> **TESTO MOSTRATO**
Token Economy: la mercificazione degli affetti

Token economy: la mercificazione degli affetti

In una classe le insegnanti comunicano alla famiglia che hanno istituito un sistema a premi per educare i bambini ai “giusti comportamenti”. Ogni bambino avrà un “tesoretto” di monete al quale verrà sottratta una moneta ogni volta che infrangerà una regola stabilità (ad esempio non muoversi dal banco).

Alla fine di due settimane chi avrà ancora più della metà delle monete sarà premiato a casa dai genitori con un premio “immateriale” consistente in qualche bella cosa da fare insieme.

Ma cosa è mai questo gioco così poco ludico? Si tratta di una applicazione (peraltro non troppo ben fatta) della “token economy”, un metodo di modellamento dei comportamenti basato su un sistema di punteggi, schemi e premi.

Che cos’è la token economy

La token economy è una strategia pedagogica derivata dall’approccio comportamentista, un sistema di rinforzo “a gettoni” che potremmo definire semplicemente come una monetizzazione dei comportamenti e dei premi. In questo sistema, si attribuisce un valore positivo e negativo alle attività dei bambini, per cui ai comportamenti o agli obiettivi desiderati si attribuisce un certo numero di “monete” (che possono essere gettoni, stelline, adesivi eccetera), mentre ai comportamenti indesiderati corrisponde la perdita di un certo numero di gettoni. Con l’accumularsi del “capitale” il bambino può spenderlo in un premio, che può essere materiale (un giocattolo, un gelato) o immateriale (del tempo piacevole da passare con i genitori o con l’insegnante, attività desiderate eccetera). Un esempio abbastanza noto di token economy è quello della patente a punti.

> **VOCI**
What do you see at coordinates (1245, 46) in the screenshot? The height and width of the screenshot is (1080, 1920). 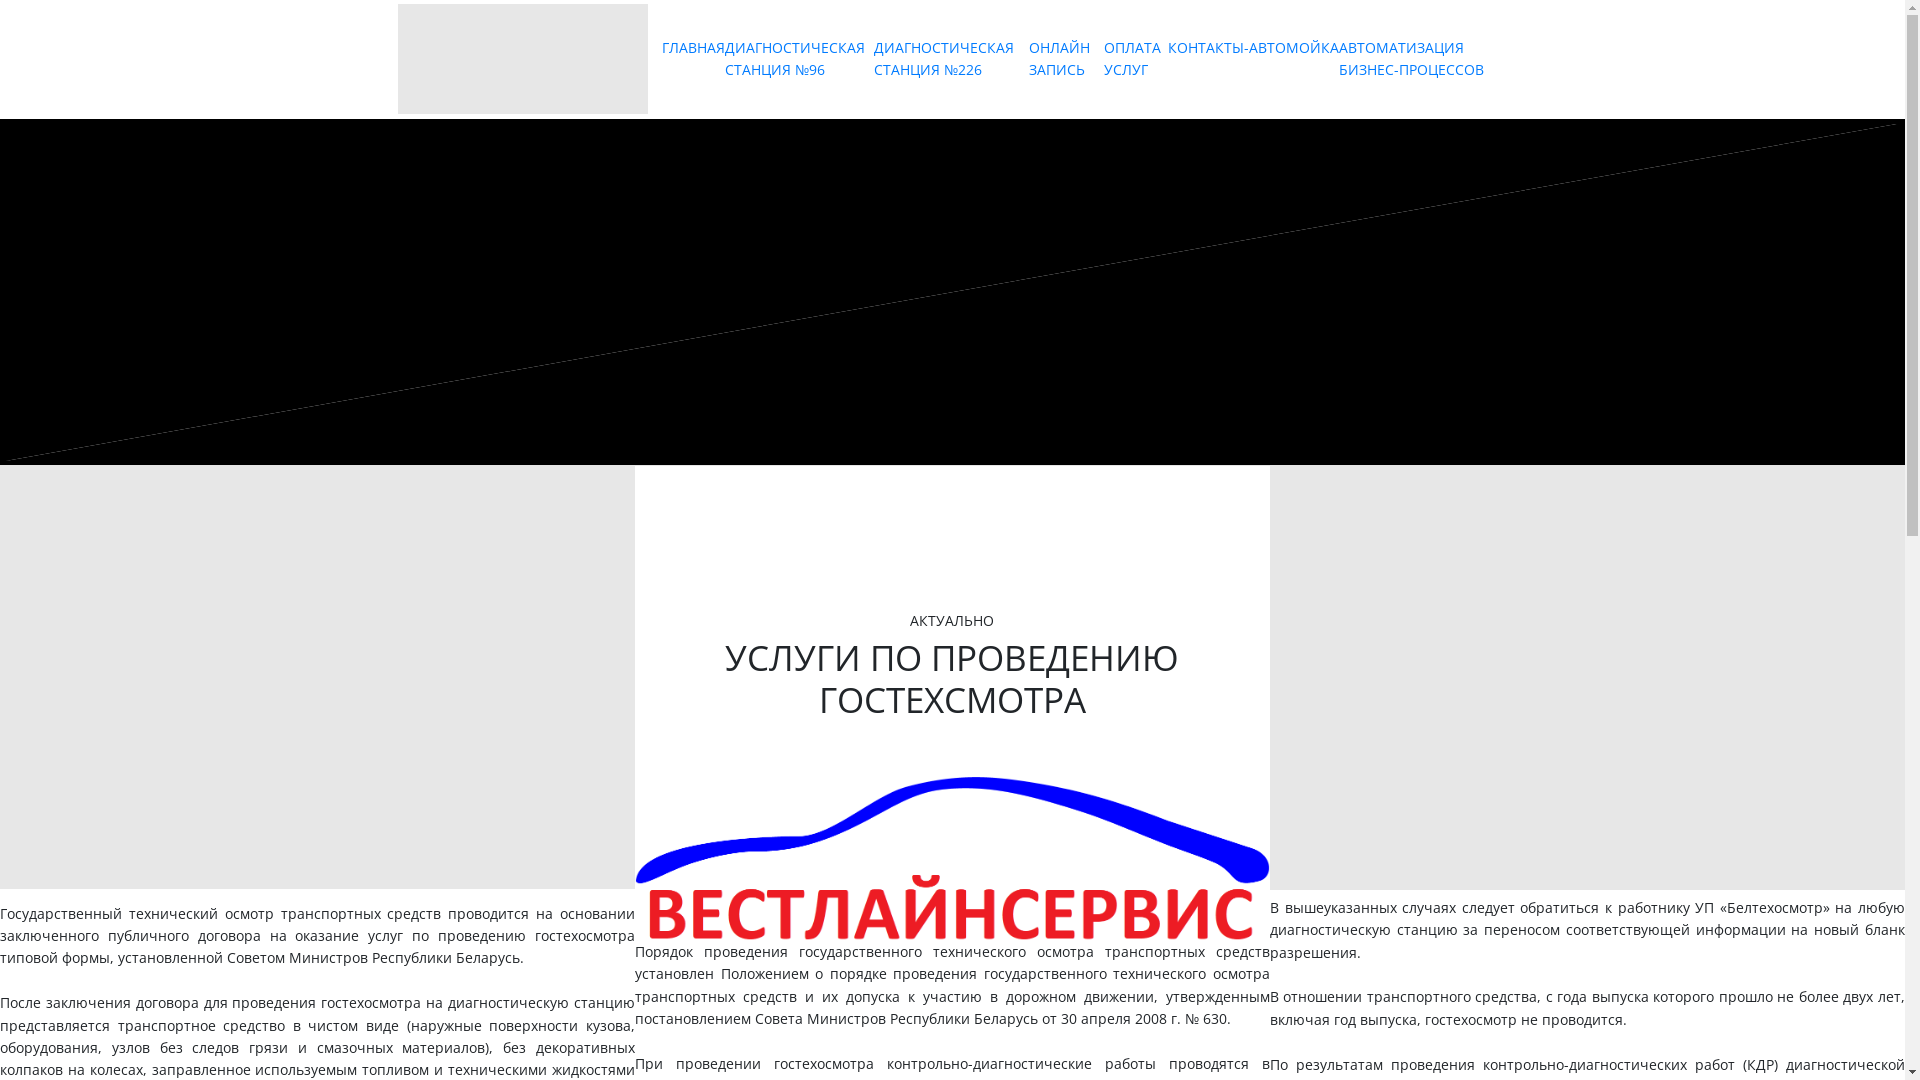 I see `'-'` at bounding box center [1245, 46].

---

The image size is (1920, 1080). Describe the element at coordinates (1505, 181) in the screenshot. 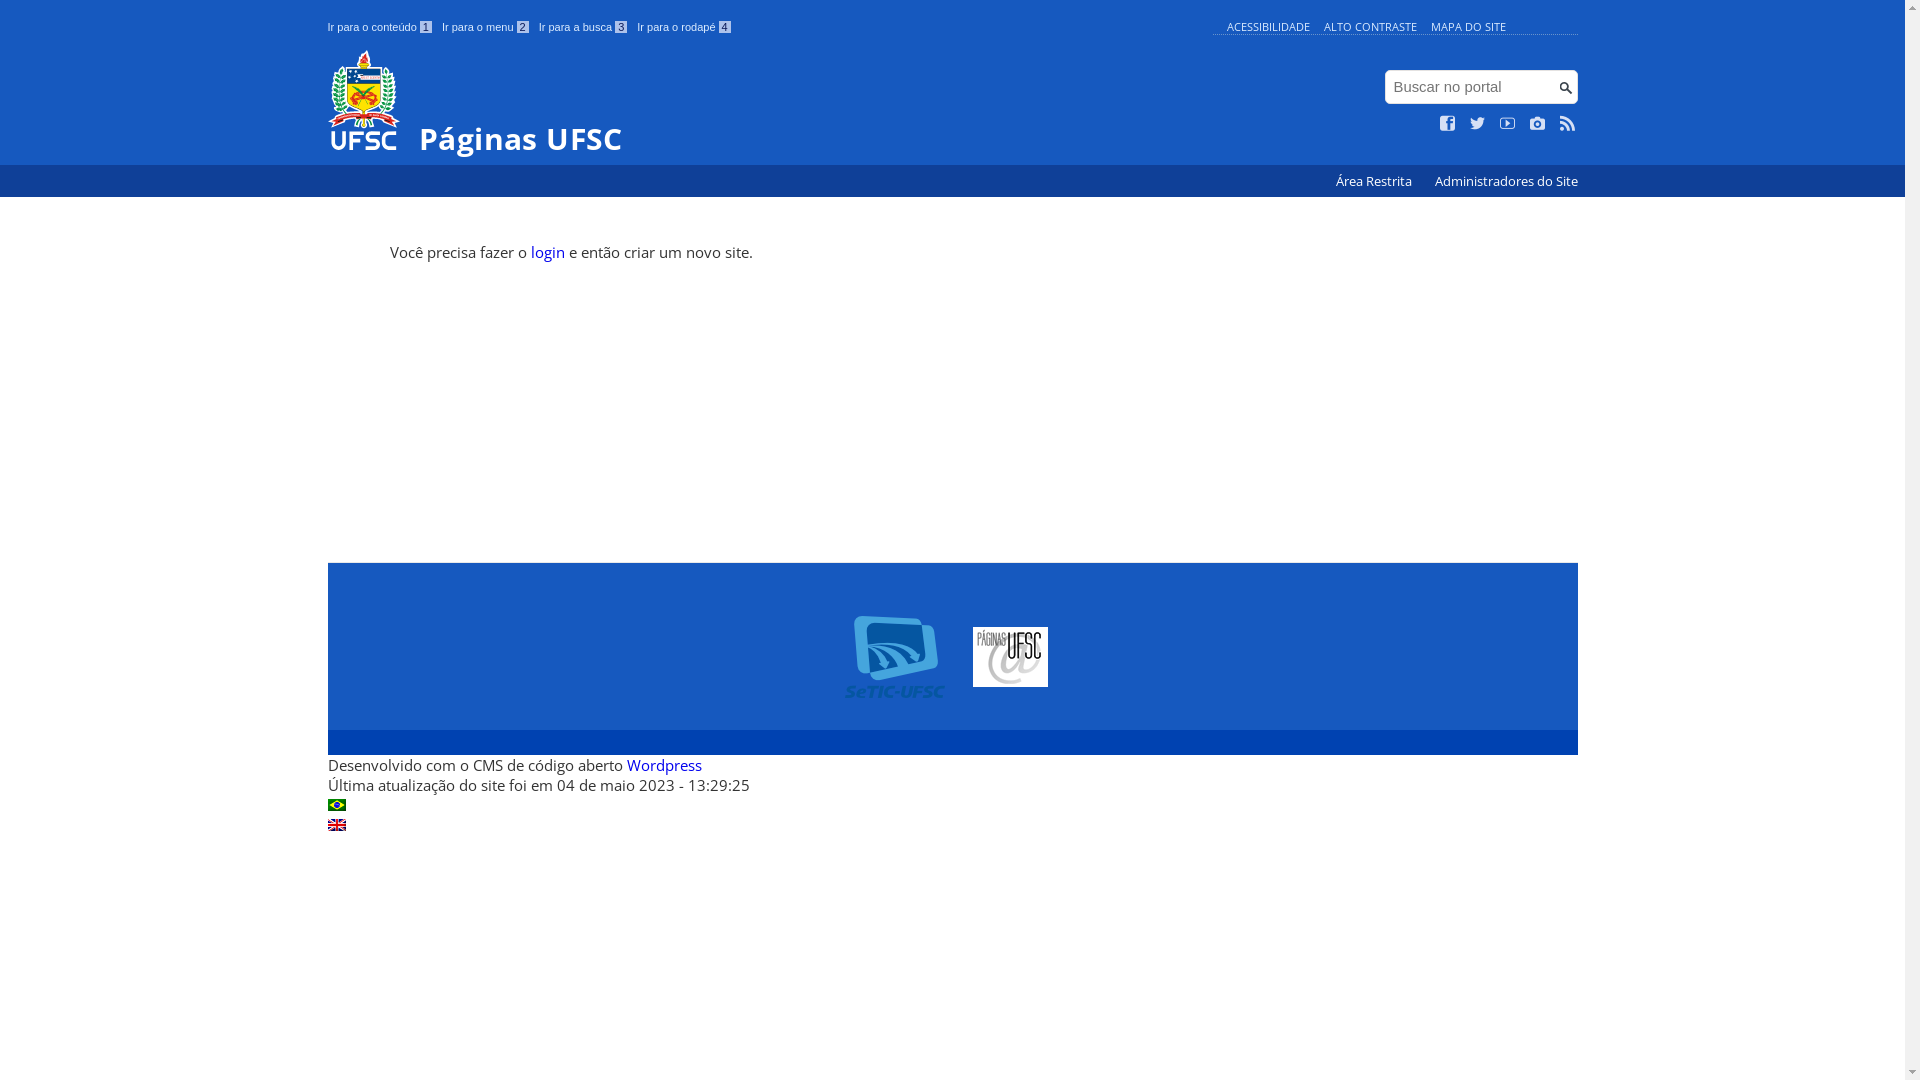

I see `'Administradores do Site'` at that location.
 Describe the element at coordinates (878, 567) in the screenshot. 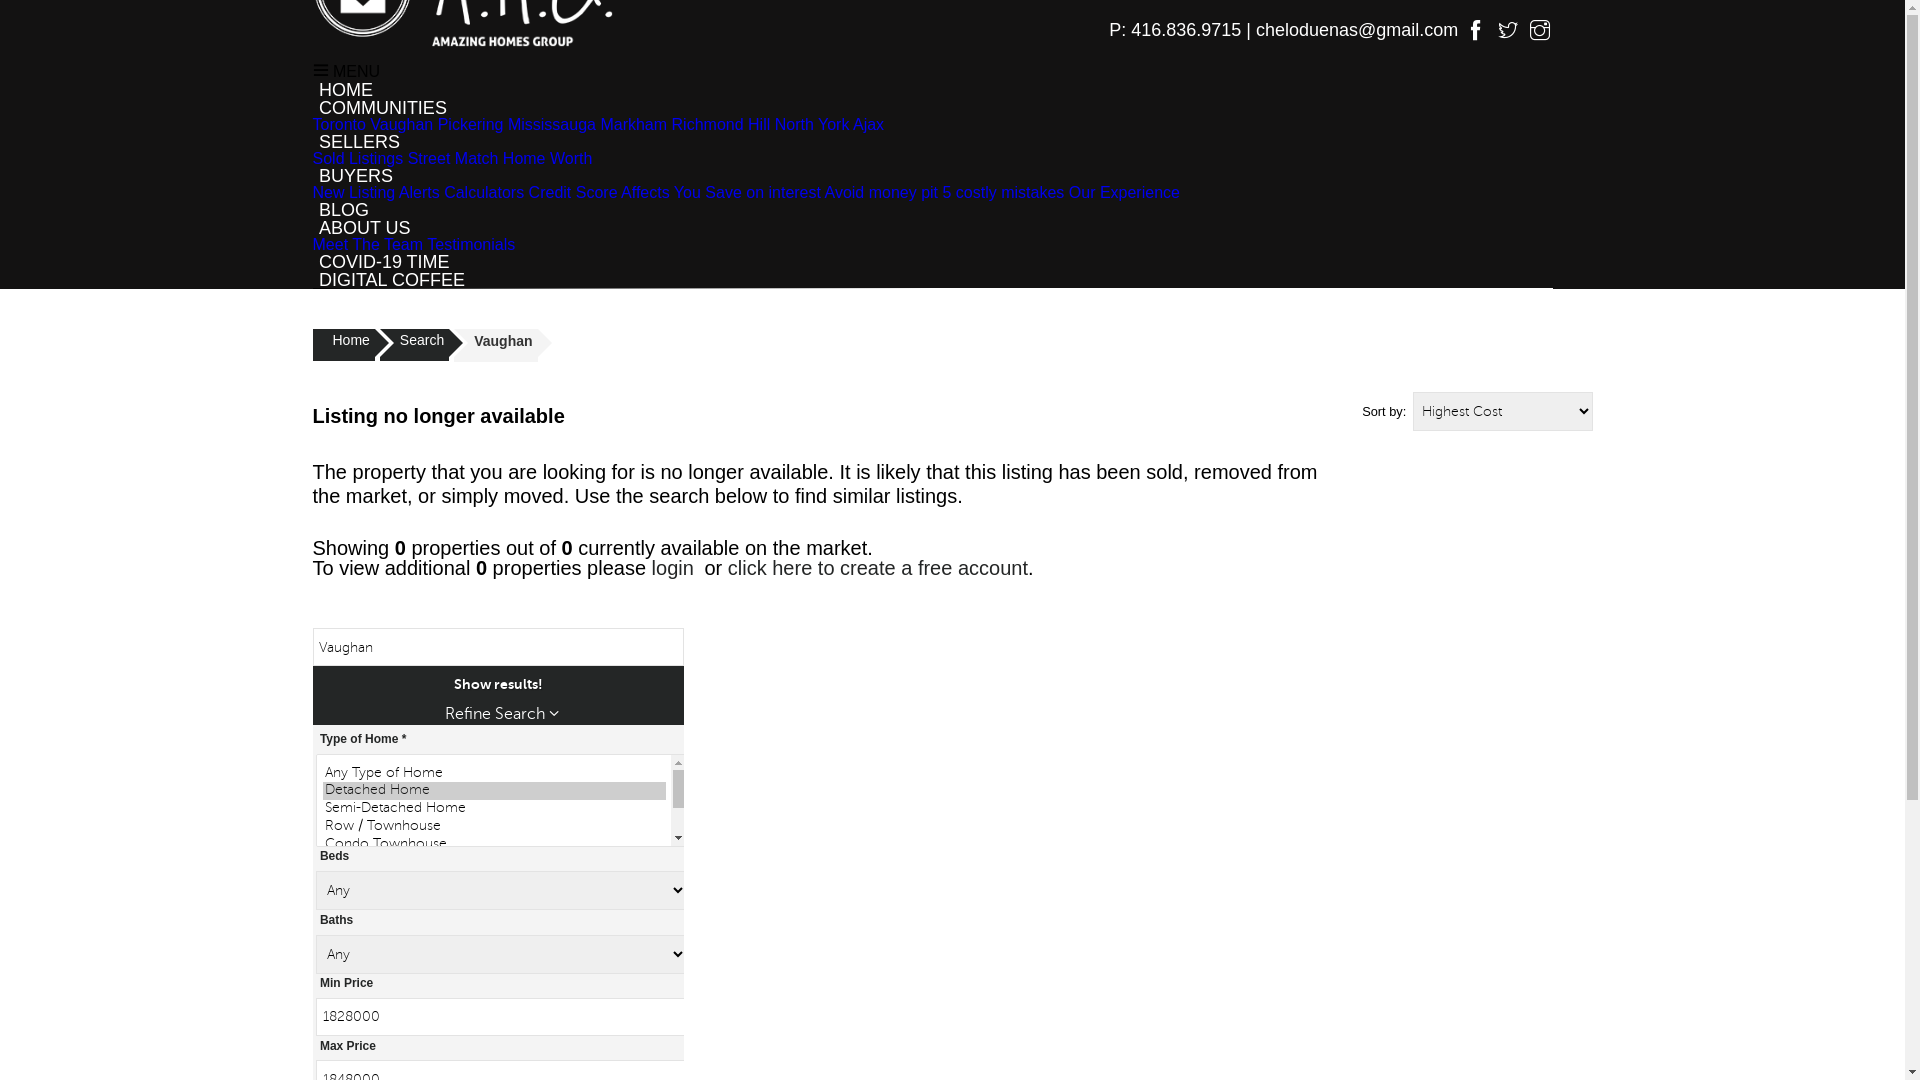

> **CONSEGNA A**
Rispondi a queste domande sul testo dedicato alla token economy:
(i) Dopo quanto tempo si valuta chi ha ancora più della metà delle monete nella classe descritta?
(ii) Da quale approccio deriva la token economy?
(iii) Quale esempio abbastanza noto di token economy viene citato?
> **CONSEGNA B**
Per favore, prosegui il testo sulla token economy partendo dal punto in cui si interrompe.

> **RISULTATO A**
(i) Alla fine di due settimane.
(ii) Dall'approccio comportamentista.
(iii) La patente a punti.

> **RISULTATO B**
I fautori di questo metodo affermano che in questo modo ci siano numerosi vantaggi sia per gli allievi che per gli insegnanti:

  • si rinforzano i comportamenti positivi e scoraggiano quelli negativi in modo “neutro”, cioè il premio o la punizione non sono legati direttamente ai comportamenti, evitando così fenomeni di saturazione sia delle ricompense che delle punizioni;
  • si offre al bambino un margine di negoziazione nel definire obiettivi e regole, responsabilizzandolo così rispetto a un vero e proprio “contratto educativo” e motivandolo a mantenerlo nel tempo;
  • è flessibile, permettendo di ridefinire di volta in volta obiettivi o ricompense, senza dover ogni volta rinegoziare il sistema di scambio;
  • può essere generalizzato (per l’intero gruppo classe) o individualizzato, definendo obiettivi tarati sul singolo individuo, in modo da rafforzare il suo senso di responsabilità e la sua autostima.

Le domande fondamentali secondo me rispetto a questo metodo sono a questo punto due:

  • funziona? e,
  • vogliamo davvero che funzioni?

Efficacia del metodo

Per parlare di efficacia dobbiamo prima di tutto chiederci qual è il nostro obiettivo.

Se il nostro obiettivo è il comportamento del bambino, indubbiamente la token economy, come tutti i sistemi fondati su premi e punizioni, è piuttosto efficace (non in modo assoluto, perché ci sono bambini con una così spiccata indipendenza o con una tale “neurodiversità”, come si dice oggi, cioè una tale originalità di pensiero, da non adattarsi comunque a questo mercato dei comportamenti).

Se il nostro obiettivo è condizionare la mente del bambino, cioè farlo convergere su un sistema predefinito di valori in modo che si identifichi con le aspettative degli adulti, ugualmente il sistema può funzionare per molti bambini (anche qui, non per tutti, e per i motivi già detti sopra), ma a prezzo di molto stress e sofferenza per tutti quei bambini che faticano ad adeguarsi agli standard proposti. Questo stress e sofferenza probabilmente verrà rimosso o deviato e anche in età adulta si può non esserne consapevoli.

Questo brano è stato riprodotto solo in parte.